荷物を壁際に寄せ、一通り辺りを見渡してみる。今でも一定のリズムを刻み続ける振子時計、少し埃被ったレコードプレーヤー、古めかしい革張りの大きなソファー、脚に簡素な装飾を施された長テーブル。そのどれも自分より長生きで、ずっと先輩だ。


寝室や店内の清掃、簡易的な設備の点検や日用品の買い出しと、やるべき事は沢山あるが如何せん都会からの長旅だったせいか中々身体を動かせない。ついにはそこに鎮座しているソファー先輩の魅力に負けて深々と座り込んでしまう。


「うーん、気持ちいい。ちょっと埃っぽいけど……懐かしいな」


座ったまま目一杯の伸びをして、そこから見える光景はこの喫茶店の前の主が居た頃と何ら変わらない。何も変わってないおかげなのか、不思議な事にこうやっていると自分が長く忘れていた事まで思い出せる。
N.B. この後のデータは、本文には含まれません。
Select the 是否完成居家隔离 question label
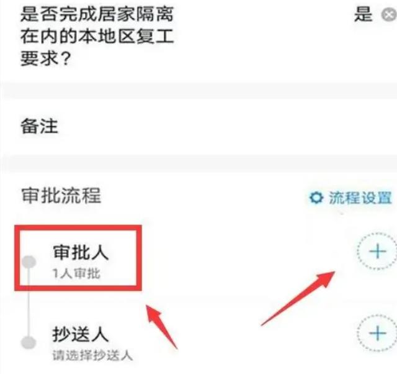The image size is (397, 374). coord(97,36)
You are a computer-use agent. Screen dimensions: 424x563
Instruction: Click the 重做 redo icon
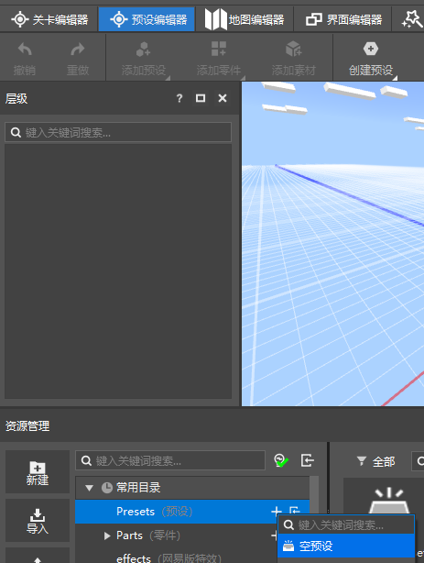(x=78, y=50)
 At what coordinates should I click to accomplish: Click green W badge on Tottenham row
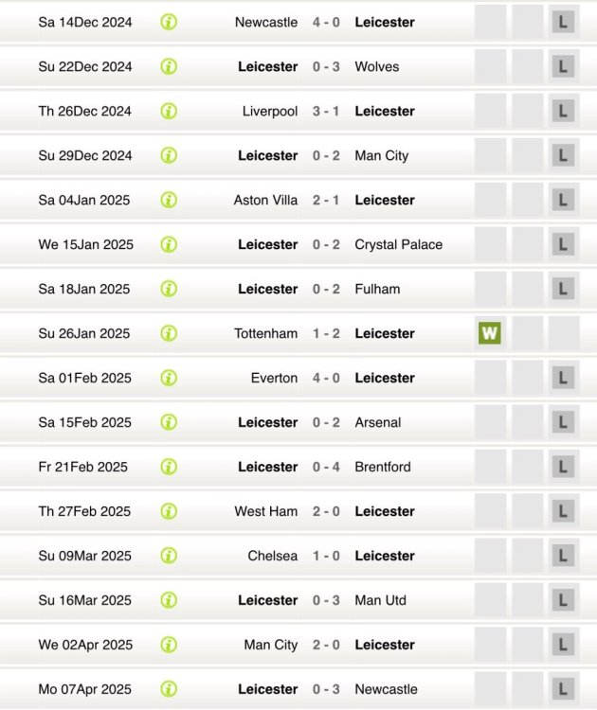pyautogui.click(x=489, y=333)
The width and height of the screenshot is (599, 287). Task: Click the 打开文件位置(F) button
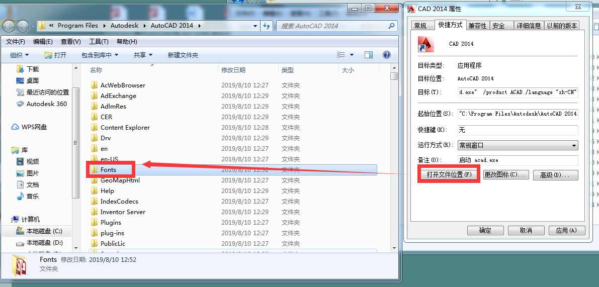click(449, 175)
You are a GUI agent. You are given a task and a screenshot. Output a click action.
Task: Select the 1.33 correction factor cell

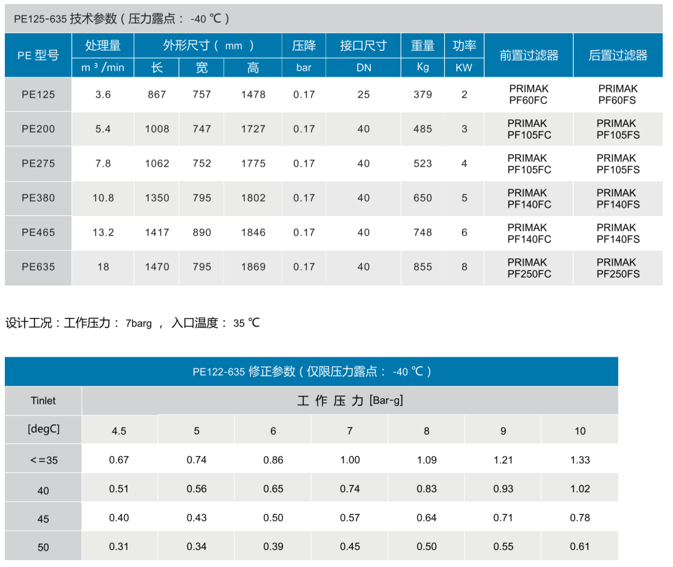tap(580, 460)
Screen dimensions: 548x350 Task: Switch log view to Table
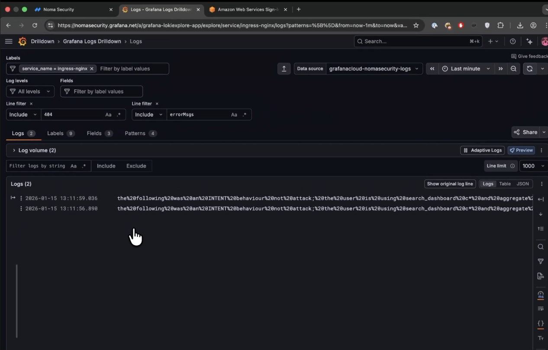pos(505,184)
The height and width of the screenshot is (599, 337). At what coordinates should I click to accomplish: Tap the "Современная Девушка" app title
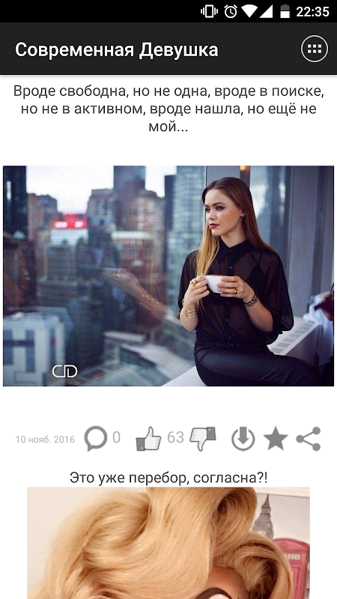pos(117,49)
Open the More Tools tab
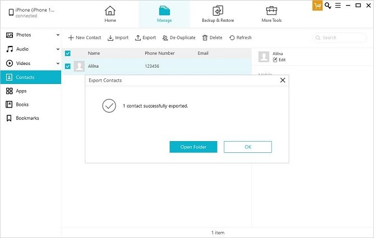Screen dimensions: 374x238 point(271,14)
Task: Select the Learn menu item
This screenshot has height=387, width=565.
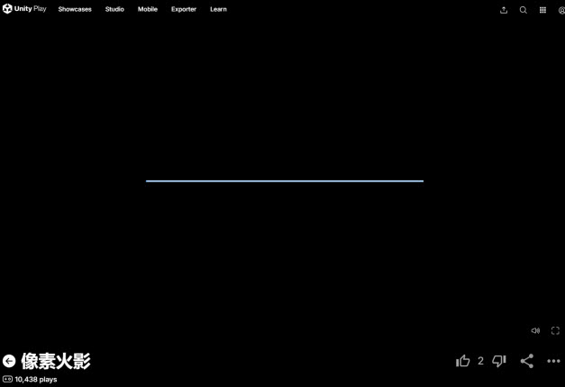Action: (218, 9)
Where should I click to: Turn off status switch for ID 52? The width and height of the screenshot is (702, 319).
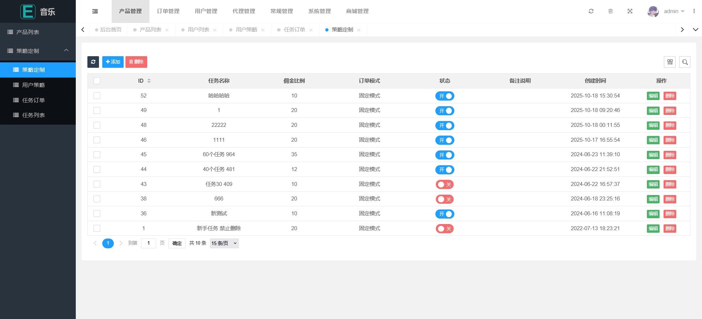pyautogui.click(x=445, y=96)
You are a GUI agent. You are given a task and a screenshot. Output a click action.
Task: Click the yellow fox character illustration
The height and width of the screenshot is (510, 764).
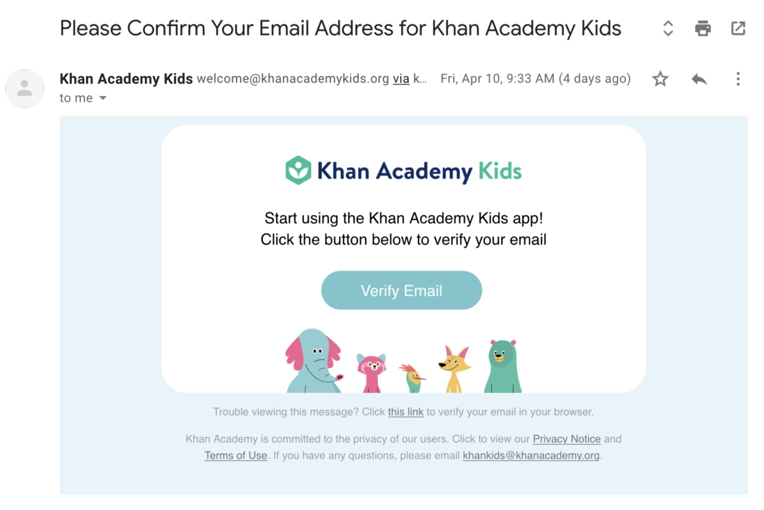(x=454, y=369)
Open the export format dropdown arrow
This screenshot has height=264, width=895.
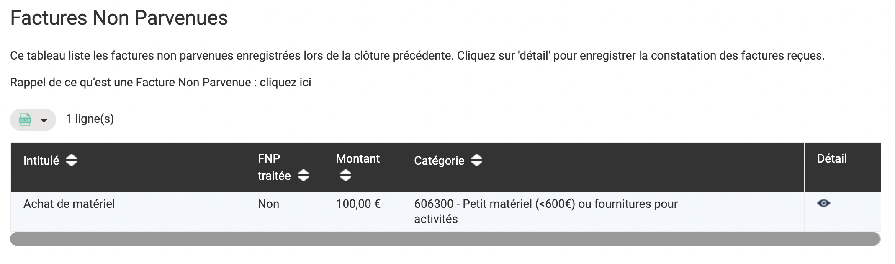(44, 121)

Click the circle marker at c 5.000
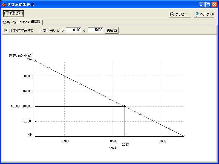(x=154, y=121)
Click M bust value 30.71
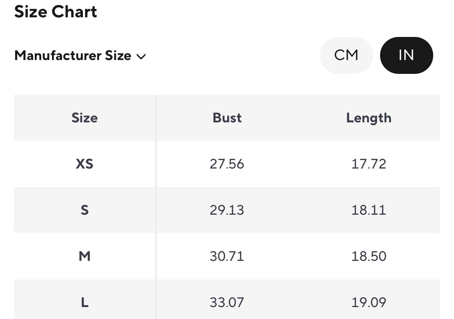The image size is (454, 319). [x=227, y=256]
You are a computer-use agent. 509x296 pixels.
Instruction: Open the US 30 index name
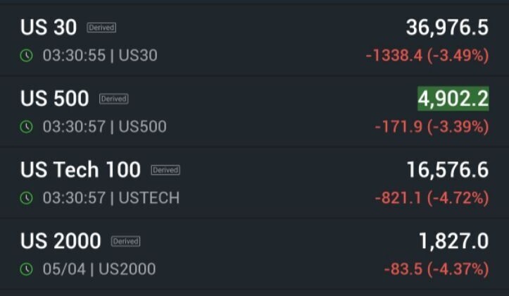[49, 27]
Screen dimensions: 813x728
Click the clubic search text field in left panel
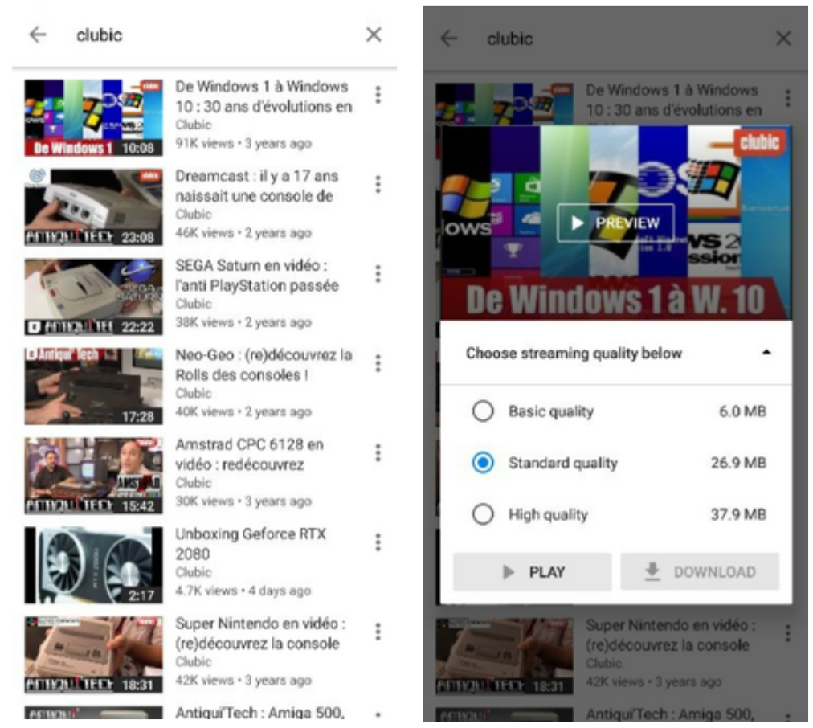(201, 35)

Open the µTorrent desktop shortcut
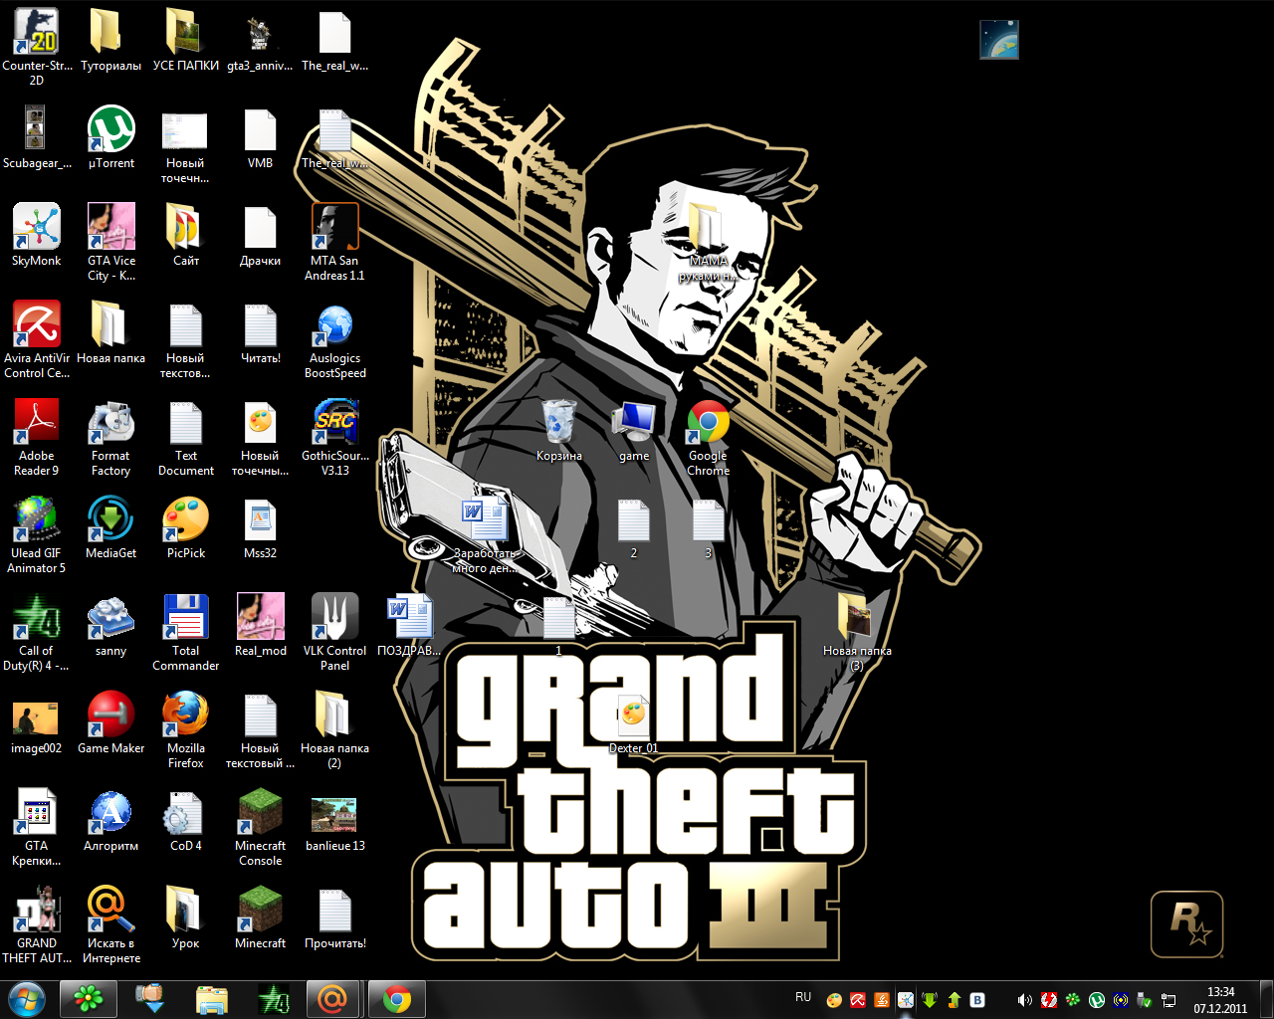click(110, 130)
振子時計の横に落書きをして怒られたことや、ここに座って初めてのコーヒーを経験したこと、レコードプレーヤーには触らない約束をしたこと。あまりに沢山のことを思い出したせいか、ふと変な笑いが溢れてしまう。


やがて穏やかな時間の流れの中で思い出と現実が混濁し、意識が微睡み始める。曖昧な時間はしばし流れ、次に気付いた時には極彩色の淡く温かい光が自分の体を包んでいた。さながら光の布団にでも包まれていたような夢見心地だった。


まだ虚ろな目で、鮮やかに彩られた陽光の元を探る。


直視をしても眩しくはない。秋の柔らかな西日がステンドグラスを通して自分を照らしていたのだと、なんとなく理解する。


「へぇ、ここってこんな綺麗だったんだ。穴場見っけ」


不意にそんな言葉が出てくる。記憶の中には無かった新たな発見なだけに、一度気付いてしまうとどうにも感動が止まらない。しかし意識が覚醒し出せば、途端に現実的な問題が浮上してくるのが人間の性だ。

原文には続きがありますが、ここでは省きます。